## ASSIGNMENT
Each line below is to be written out once more, precisely as given.

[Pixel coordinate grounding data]

◆ ◆ ◆ ◆ ◆ ◆ ◆

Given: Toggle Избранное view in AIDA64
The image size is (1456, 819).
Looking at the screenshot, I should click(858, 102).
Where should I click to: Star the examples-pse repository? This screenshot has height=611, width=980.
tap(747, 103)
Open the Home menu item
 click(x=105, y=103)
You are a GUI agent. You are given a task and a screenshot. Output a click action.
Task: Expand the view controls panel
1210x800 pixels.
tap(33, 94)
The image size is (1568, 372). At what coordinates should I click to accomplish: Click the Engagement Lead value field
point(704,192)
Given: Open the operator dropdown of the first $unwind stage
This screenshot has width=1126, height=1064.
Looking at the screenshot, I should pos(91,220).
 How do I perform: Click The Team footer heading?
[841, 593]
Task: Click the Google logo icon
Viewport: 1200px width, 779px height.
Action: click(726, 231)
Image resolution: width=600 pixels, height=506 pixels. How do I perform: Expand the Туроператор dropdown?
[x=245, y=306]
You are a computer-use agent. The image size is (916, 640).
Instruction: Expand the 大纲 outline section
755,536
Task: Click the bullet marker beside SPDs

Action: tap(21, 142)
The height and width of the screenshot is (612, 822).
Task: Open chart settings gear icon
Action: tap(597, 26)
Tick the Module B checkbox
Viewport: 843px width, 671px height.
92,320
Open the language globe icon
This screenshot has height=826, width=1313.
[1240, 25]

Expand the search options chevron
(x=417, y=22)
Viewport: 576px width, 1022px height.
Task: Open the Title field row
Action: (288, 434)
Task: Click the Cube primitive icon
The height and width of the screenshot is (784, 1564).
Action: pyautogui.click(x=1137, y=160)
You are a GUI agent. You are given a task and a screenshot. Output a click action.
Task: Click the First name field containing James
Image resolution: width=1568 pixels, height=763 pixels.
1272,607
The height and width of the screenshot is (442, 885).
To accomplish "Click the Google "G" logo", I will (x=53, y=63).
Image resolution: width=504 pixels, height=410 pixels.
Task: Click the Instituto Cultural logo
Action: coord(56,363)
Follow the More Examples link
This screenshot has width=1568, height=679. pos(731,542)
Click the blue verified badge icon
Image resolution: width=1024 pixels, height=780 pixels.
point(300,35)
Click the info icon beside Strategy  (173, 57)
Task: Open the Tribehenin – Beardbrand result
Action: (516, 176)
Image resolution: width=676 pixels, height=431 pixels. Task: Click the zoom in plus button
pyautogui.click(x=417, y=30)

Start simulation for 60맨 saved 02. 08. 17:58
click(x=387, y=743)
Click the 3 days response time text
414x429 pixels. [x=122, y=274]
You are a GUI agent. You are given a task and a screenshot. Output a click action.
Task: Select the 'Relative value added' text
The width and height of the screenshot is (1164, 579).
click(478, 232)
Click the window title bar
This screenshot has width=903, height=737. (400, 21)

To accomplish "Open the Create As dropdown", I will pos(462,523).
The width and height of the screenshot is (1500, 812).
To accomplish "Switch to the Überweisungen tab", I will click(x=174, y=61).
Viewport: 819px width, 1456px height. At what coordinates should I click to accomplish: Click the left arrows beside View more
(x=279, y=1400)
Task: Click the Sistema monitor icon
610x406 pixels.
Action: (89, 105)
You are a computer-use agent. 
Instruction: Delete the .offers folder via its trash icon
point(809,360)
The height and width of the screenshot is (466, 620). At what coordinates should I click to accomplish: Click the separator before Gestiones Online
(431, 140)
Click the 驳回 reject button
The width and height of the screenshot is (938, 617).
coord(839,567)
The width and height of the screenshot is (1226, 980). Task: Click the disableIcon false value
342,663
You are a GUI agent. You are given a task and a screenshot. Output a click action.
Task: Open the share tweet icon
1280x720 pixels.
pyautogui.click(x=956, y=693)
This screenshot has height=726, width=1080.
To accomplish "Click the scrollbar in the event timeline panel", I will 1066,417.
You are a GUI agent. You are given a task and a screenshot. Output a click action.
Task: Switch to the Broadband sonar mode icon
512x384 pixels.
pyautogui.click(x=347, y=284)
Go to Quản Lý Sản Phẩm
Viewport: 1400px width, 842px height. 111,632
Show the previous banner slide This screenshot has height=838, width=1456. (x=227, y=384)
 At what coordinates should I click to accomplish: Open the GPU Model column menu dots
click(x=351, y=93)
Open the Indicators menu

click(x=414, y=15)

◆ ◆ ◆ ◆ ◆ ◆ ◆

## RESPONSE AREA
Given: Toggle Избранное view in AIDA64
The image size is (1456, 819).
Looking at the screenshot, I should click(858, 102).
Where should I click to: Star the examples-pse repository? This screenshot has height=611, width=980.
tap(747, 103)
Open the Home menu item
 click(x=105, y=103)
You are a GUI agent. You are given a task and a screenshot. Output a click action.
Task: Expand the view controls panel
1210x800 pixels.
tap(33, 94)
The image size is (1568, 372). At what coordinates should I click to accomplish: Click the Engagement Lead value field
point(704,192)
Given: Open the operator dropdown of the first $unwind stage
This screenshot has width=1126, height=1064.
Looking at the screenshot, I should pos(91,220).
 How do I perform: Click The Team footer heading?
[841, 593]
Task: Click the Google logo icon
Viewport: 1200px width, 779px height.
Action: click(726, 231)
Image resolution: width=600 pixels, height=506 pixels. How do I perform: Expand the Туроператор dropdown?
[x=245, y=306]
You are a computer-use agent. The image size is (916, 640).
Instruction: Expand the 大纲 outline section
755,536
Task: Click the bullet marker beside SPDs

Action: tap(21, 142)
The height and width of the screenshot is (612, 822).
Task: Open chart settings gear icon
Action: tap(597, 26)
Tick the Module B checkbox
Viewport: 843px width, 671px height.
92,320
Open the language globe icon
This screenshot has height=826, width=1313.
[1240, 25]

Expand the search options chevron
(x=417, y=22)
Viewport: 576px width, 1022px height.
Task: Open the Title field row
Action: (288, 434)
Task: Click the Cube primitive icon
The height and width of the screenshot is (784, 1564).
Action: pyautogui.click(x=1137, y=160)
You are a GUI agent. You are given a task and a screenshot. Output a click action.
Task: Click the First name field containing James
Image resolution: width=1568 pixels, height=763 pixels.
1272,607
The height and width of the screenshot is (442, 885).
To accomplish "Click the Google "G" logo", I will (x=53, y=63).
Image resolution: width=504 pixels, height=410 pixels.
Task: Click the Instituto Cultural logo
Action: coord(56,363)
Follow the More Examples link
This screenshot has width=1568, height=679. pos(731,542)
Click the blue verified badge icon
Image resolution: width=1024 pixels, height=780 pixels.
point(300,35)
Click the info icon beside Strategy  (173, 57)
Task: Open the Tribehenin – Beardbrand result
Action: (516, 176)
Image resolution: width=676 pixels, height=431 pixels. Task: Click the zoom in plus button
pyautogui.click(x=417, y=30)

Start simulation for 60맨 saved 02. 08. 17:58
click(x=387, y=743)
Click the 3 days response time text
414x429 pixels. [x=122, y=274]
You are a GUI agent. You are given a task and a screenshot. Output a click action.
Task: Select the 'Relative value added' text
The width and height of the screenshot is (1164, 579).
click(478, 232)
Click the window title bar
This screenshot has width=903, height=737. (400, 21)

To accomplish "Open the Create As dropdown", I will pos(462,523).
The width and height of the screenshot is (1500, 812).
To accomplish "Switch to the Überweisungen tab", I will click(x=174, y=61).
Viewport: 819px width, 1456px height. At what coordinates should I click to accomplish: Click the left arrows beside View more
(x=279, y=1400)
Task: Click the Sistema monitor icon
610x406 pixels.
Action: (89, 105)
You are a computer-use agent. 
Instruction: Delete the .offers folder via its trash icon
point(809,360)
The height and width of the screenshot is (466, 620). At what coordinates should I click to accomplish: Click the separator before Gestiones Online
(431, 140)
Click the 驳回 reject button
The width and height of the screenshot is (938, 617).
coord(839,567)
The width and height of the screenshot is (1226, 980). Task: Click the disableIcon false value
342,663
You are a GUI agent. You are given a task and a screenshot. Output a click action.
Task: Open the share tweet icon
1280x720 pixels.
pyautogui.click(x=956, y=693)
This screenshot has height=726, width=1080.
To accomplish "Click the scrollbar in the event timeline panel", I will 1066,417.
You are a GUI agent. You are given a task and a screenshot. Output a click action.
Task: Switch to the Broadband sonar mode icon
512x384 pixels.
pyautogui.click(x=347, y=284)
Go to Quản Lý Sản Phẩm
Viewport: 1400px width, 842px height. 111,632
Show the previous banner slide This screenshot has height=838, width=1456. (x=227, y=384)
 At what coordinates should I click to accomplish: Open the GPU Model column menu dots
click(x=351, y=93)
Open the Indicators menu

click(x=414, y=15)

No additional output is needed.